Baidu, regardless of its pros and cons, continues to prove to be important for Westerners, especially SEO Westerners. As Chris Bell says in his post on Didit, “as demographics shift immigrants will increasingly bring their searching habits with them.” Chris also shares a 2011 study that found that  “80% of English language searches in Baidu are directed back to Bing. Being that 5% of all searches on Baidu are in English, and being that China has 513 million Internet uses, even a small slice of this business is important to Bing.”

It’s clear that Google and Baidu are more closely-intertwined than we thought. It’s fair to say that they have somewhat of an effect on each other, perhaps.
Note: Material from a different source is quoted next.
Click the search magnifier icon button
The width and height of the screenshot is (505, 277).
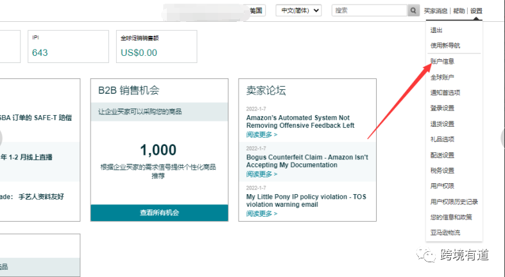click(x=413, y=10)
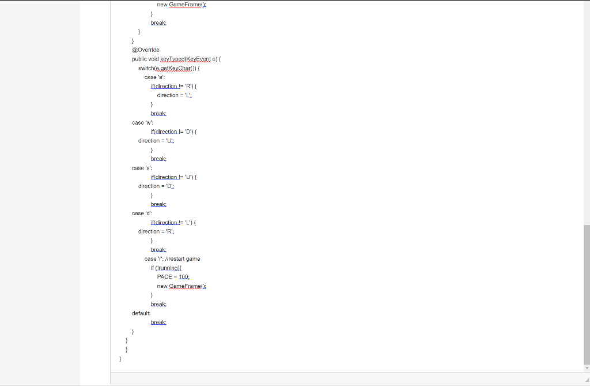Select the break link under case 'w'

158,159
As marketers or connoisseurs, it’s vital we keep up-to-date with the latest news about the biggest players in the industry. As the future of humanity looks to be more multi-cultured, and as China becomes more open and accessible to the wider world, it’s important to be clued-up about the world’s second biggest search engine.


The Guy Behind Baidu

Robin Li, born Li Yanhong, was an only-child to two factory workers. He grew up in Yang Quan during China’s Cultural Revolution and was later be admitted into Beijing University where he studies computer science. After the pro-democracy demonstrations in Tiananmen Square in 1989 shut down the campus, he later attended graduate school at the State University of New York at Buffalo.
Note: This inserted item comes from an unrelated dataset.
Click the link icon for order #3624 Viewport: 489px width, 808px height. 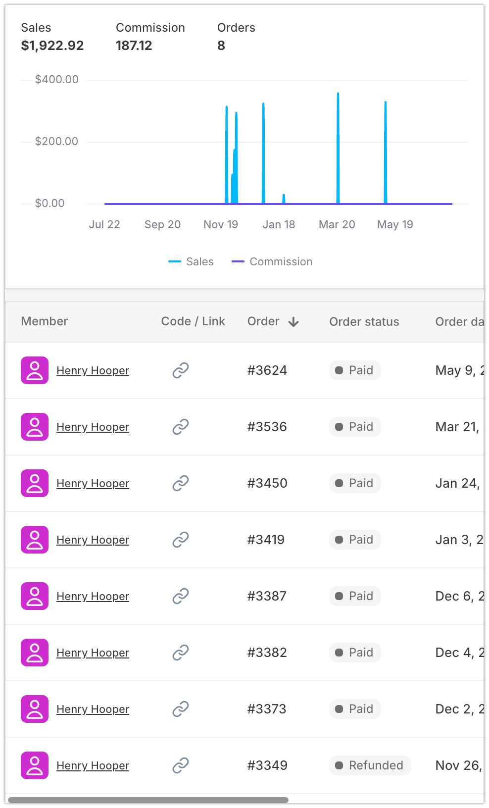[x=181, y=370]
He earned his master’s degree in 1994 and secured his first job at IDD – a subsidiary of Dow Jones) where he built and developed software for the Wall Street Journal. In 1996, still working for IDD, he created RankDex – his first basic site-scoring algorithm. Interestingly, this was around the same time Larry Page and Sergey Brin were developting BackRub, which would later become Google.

Li joined Infoseek – a search engine company as a software engineer following his time at IDD. In 1999 he was invited back to Chine to celebrate the communist regime’s 50th anniversary. Li, and his friend Eric Wu saw an opportunity to tap into China’s growing internet industry.

Baidu Was Silicon Valley-funded

Li and Wu founded Baidu in early 2000 and quickly raised $1.2 million in seed money from Integrity Partners and Peninsula Capital – both Silicon Valley venture capital firms. The partners returned to China and launched Baidu in a hotel that overlooked Beijing University.

By September 2000, another pair of venture capital firms, Draper Fisher Jurvetson and IDG Technology Venture, invested $10 million in Baidu.

The company initially offered “search services to other Chinese portals”, although the company wan’st profitable. It relaunched as an independent site in 2001.

Li told Forbes in 2009  “I wanted to continue to improve the search experience, but the portals didn’t want to pay for it.”

Baidu offered AdSpaced before Google

When the company relaunched as a search engine in 2001, it allowed advertisers to bid on space for adverts on their pages before Google was making money for AdWords. By 2004, Baidu was making a profit on this.

Baidu Went Public in 2005

Baidu went Public on August 5, 2005, and opened at $27 a share. It later closed at $122 – for a staggering 354% increase – becoming the largest opening on Nasdaq since 2000.

The Wealthiest Man in China is Behind Baidu

In December 2013 Bloomberg announced that Robin Li had surpassed Wang Jianlian as the wealthiest man in China with an estimated net worth of $12.231 billion.

Baidu Revenues

China Internet Watch reported in July 2014 that Baidu had total revenues of $1.932 billion for the second quarter of 2014 – a 58.5% jump from the same period in 2013.

The most searched-for content on Baidu

Baidu issued a report  in 2013 which detailed the most search-for content: film & TV (14,40%), commodity supply & demand (10.89%), education (9.10%), game (7.80%) and travel (4.20%).

Baidu’s most popular keywords

Another report issued by Baidu detailed the ten most popular Chinese keywords in 2013. They were weather, taobao, Wu Dong Qian Kun, The Tang Door, Mang Huang Ji, Zhe Tian, Double Chromosphere, Baidu, Da Zhu Zai and qzone.

Baidu’s Global Rank

According to Alexa, Baidu is the top ranked site in China. It’s also the fifth most popular site in the world.

Baidu’s incredible super computer cluster

In September 2014 it was reported by Bloomberg that Baidu were “building the world’s largest and most powerful computer cluster to improve image recognition as online queries move away from text.”

With over “100 billion digitally simulated neural connections,” this cluster will be 100 times more powerful than Google’s 2012 project “Google Brain.”

The project is being designed in Silicon Valley, but will be constructed in Beijing and is expected to be released in early 2015.